3. Rotate dog toys to keep them exciting
Like humans, dogs respond well to variety. To help stop your pet getting bored with their toys, divide them into sets and put these on a weekly rotation. When you unpack the next set after a week, it will be as if they have a whole new collection of playthings – which won’t hang around long enough to get neglected!
4. Play games together
Games are important to keep your dog physically and mentally stimulated, and stop them getting bored and destructive. Rough and tumble games can overexcite some dogs, but you don’t have to avoid all physical activity. A flirt pole (a length of pole attached to a rope with a toy at the end) makes a fun chasing activity – and a great way to exercise in a small outside space. It can also help with their training, as your dog must practise the commands: sit, look, wait, take it and drop it. Don’t miss our behaviourist-approved ideas for great dog games.
5. Give your dog a job to do
Originally, dogs were often bred to do specific jobs, such as herding, hunting, guarding or finding. Giving them household jobs or chores can help channel their energy. Try asking your dog to fetch the newspaper or your slippers, close doors, put an item in a bin, clear their toys into a basket, wake up a family member, pick up something you’ve dropped or lost, or take a written message upstairs to your kids. They’ll love feeling like a helpful member of the household!
6. Make the indoors fun
When the weather outside turns inclement, playtime and exercise with your dog are likely to be affected. But there are plenty of activities to keep them occupied indoors, too, including the classic hide-and-seek. Your dog could find a treat hidden under plastic cups, play tag with you, chase a ball down the stairs, find a toy or treat hidden somewhere in the house or learn a new trick – and that’s just for starters!
Why not make an agility or obstacle course with brooms, chairs and blankets? Or get your dog to practise their skills in quick succession: sit, down, roll, stay, come, high five, wave. Make the order random, to keep them thinking, and reward generously afterwards.
7. Keep dogs entertained when home alone
Dogs are pack animals, and being left alone can cause them stress or even separation anxiety, so don’t leave your dog alone for long periods of time. If you can’t employ a dog walker and don’t have a friendly neighbour or family member that can pop in while you’re out, try leaving a stimulating toy to keep your dog happy when home alone.
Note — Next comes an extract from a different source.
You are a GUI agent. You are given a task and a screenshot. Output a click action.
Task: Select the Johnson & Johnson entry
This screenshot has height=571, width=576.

Nowadays there are a huge variety of interactive slow-feeder treat dispensers, in the form of balls, puzzles or chew toys. You can also buy ‘nose work’ blankets or snuffle mats for them to find treats in.
8. Explore new dog treats
Let’s be honest – our dogs are strongly motivated by food, so giving them meals and treats they enjoy will make a big difference to their happiness. You could even try making your own! Just don’t forget that treats count towards their daily food intake. So, if you’ve offered more snacks than usual, don’t forget to decrease the size or calorie count of their regular meals, to stop them overeating.
9. Try a dog massage
A step up from snuggle-time on the sofa, massage is not just an indulgence for humans. It can calm your dog’s anxiety, increase their circulation and strengthen the bond between you both. Start by petting your dog all over and talking softly to relax them. Gently work the flat of your palm from the top of their head down to their neck muscles, massaging them in a circular motion. Work down to the shoulder area (often a favourite spot, as dogs can’t reach this themselves), massaging in a circular motion.
Come to the front to massage the chest and front legs, but be careful of the paw pads, and move on if they don’t like any area being touched. Move back up to the shoulders and make small circular motions along the back on either side of the spine. Progress to the base of the tail and go down the back legs, continuing to their paws if they enjoy it.
10. Balance routine and new experiences
Dogs are creatures of habit, and need the security and reliability of a structured life. Sticking to a routine while working from home or going into your workplace will help keep your dog happy. However, there’s still room for new tricks, treats and places to explore to stop your routine getting stale.